Do You Need an AA Sponsor?
Taking part in one or more of the many 12-Step meetings that are available across the country is a great way to connect with people in your community who know where you are coming from in terms of addiction and sobriety and similarly working to stay sober as well.
It has proven to be such an effective tool for helping people to remain sober for the long-term that many drug rehab programs incorporate 12-Step meetings into their treatment structure. This not only helps people to benefit from the group’s support but also to get people started on the 12-Step program so when they transition into independent living, these meetings will feel familiar and supportive.
One part of the program that has proven to be effective for attendees is taking part in the sponsor-sponsee relationship. Having a sponsor, especially early on in your 12-Step participation, can provide you with a number of benefits, but these relationships are not necessarily for everyone nor are they necessary to get everything you need out of the 12-Step program.
Would you benefit from having a 12-Step sponsor?
Connecting with a Sponsor
What exactly a sponsor will do for you and with you will vary depending upon the individual. In many cases, however, a sponsor should:
- Help you work through each of the 12-Steps, offering guidance and support along the way
- Meet up to attend at least one meeting per week together
- Meet with you on occasion over coffee to work on the steps or discuss any questions or challenges you may have in sobriety
- Be available to you via phone should you feel you are in crisis and about to relapse
Some sponsors will meet with you more frequently or personally come to meet you if you are concerned you will relapse, no matter what time of day or night. None of these things are required, however, and it is up to you and your sponsor to determine what works best for you.

——

- **Exercises to complete**:
a – According to the piece on AA sponsors, how often should a sponsor meet up with you to attend a meeting together?
b – Extend the piece on AA sponsors, picking up after its final paragraph.

- **Data to examine**:
——

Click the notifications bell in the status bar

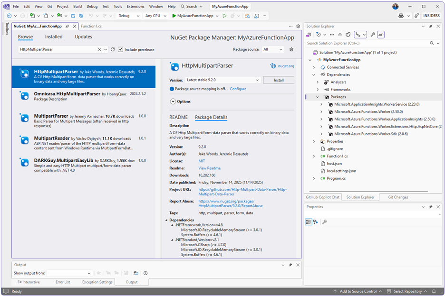433,291
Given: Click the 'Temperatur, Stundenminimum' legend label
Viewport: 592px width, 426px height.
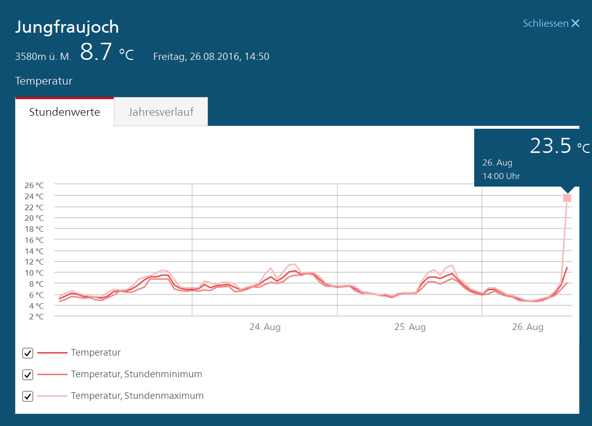Looking at the screenshot, I should click(136, 374).
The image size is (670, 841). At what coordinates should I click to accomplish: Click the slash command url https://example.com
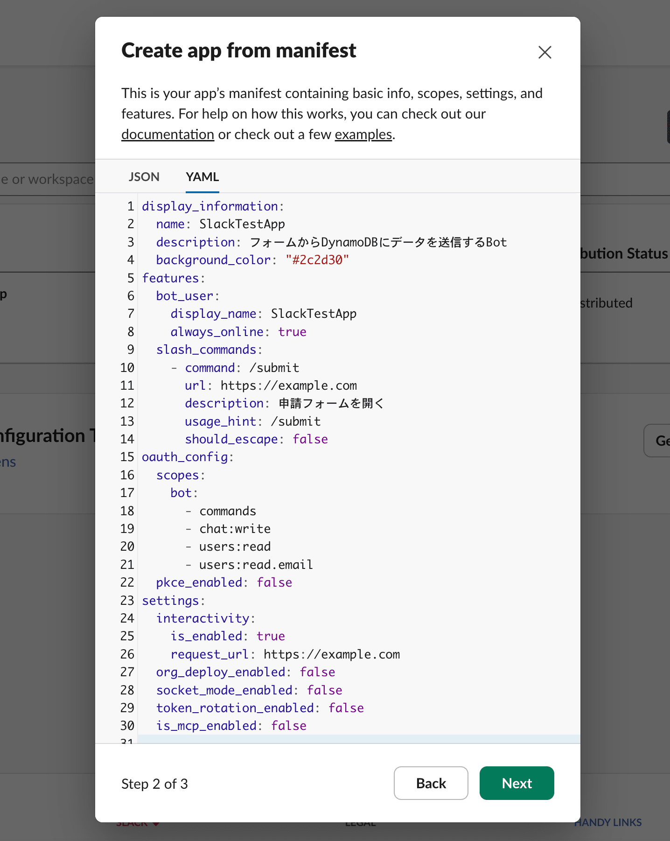coord(288,385)
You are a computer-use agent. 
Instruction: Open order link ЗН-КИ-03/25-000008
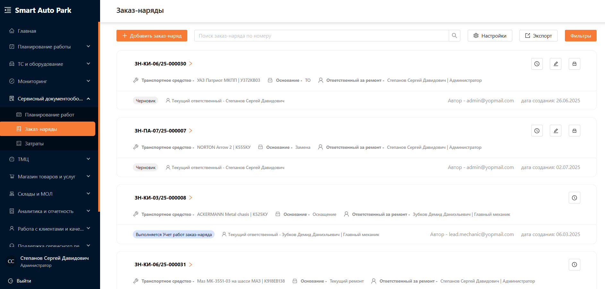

——

- **Outputs by task**:
a – At least one meeting per week.

b –
What a Sponsor Is Not
In addition to all that a sponsor can do for you, it is important to note all the things that a sponsor is not as well. For example, your sponsor is not:
- Your therapist: Though it is a blurry line when you are talking about personal issues that you face in recovery, it is one thing to talk to your sponsor about the things that have been happening that led up to you feeling like you were going to drink, and it is another to endlessly rant about all the things your roommate is doing to irritate you.
- Your lover: Having a romantic relationship of any kind with your sponsor puts your sobriety in danger. It is not appropriate under any circumstance.
- Your best friend: You may eventually develop a friendship of sorts with your sponsor but it is not appropriate for someone who already knows you well and has a personal relationship with you to also be your sponsor.
- Your ex–anything: If you have a history with some – an ex-romantic interest, ex-boss, ex-running partner, ex-friend, ex-someone-who-used-to-run-in-your-circle – it’s better not to have them as a sponsor.
It is a good idea to start fresh with someone you don’t know but someone you respect who has a lot of “clean time” in recovery.
Benefits of a 12-Step Sponsor
Many find a great deal of personalized support and encouragement when they meet regularly with a 12-Step sponsor. Depending on the individual and the situation, possible benefits of this setup can include:
- The guidance of someone who has been where you are and heard the stories of hundreds of people who made it work – as well as those who did not
- Accountability for your actions – that is, someone who will notice and say something if you relapse
- A regular meeting time that will keep you actively engaged with your recovery
- Someone to call when you feel like you might relapse or you need someone to talk you through a tough time
Connecting with a Sponsor
When you attend some meetings, at a certain point, the speaker may ask that any in attendance who are interested in taking on sponsees raise their hands. If you see someone you would like to work with raise their hand at this time, you can approach them on a break or after a meeting and ask them if they would be interested in working with you or, if not, then if they know of someone who would.
If you attend meetings where this offer is not made, you can raise your hand and share with the group that you are looking for a sponsor. Though no one will respond to you at this time, someone may come up to you at the break and let you know they can help you if you are interested or give the number of someone who can.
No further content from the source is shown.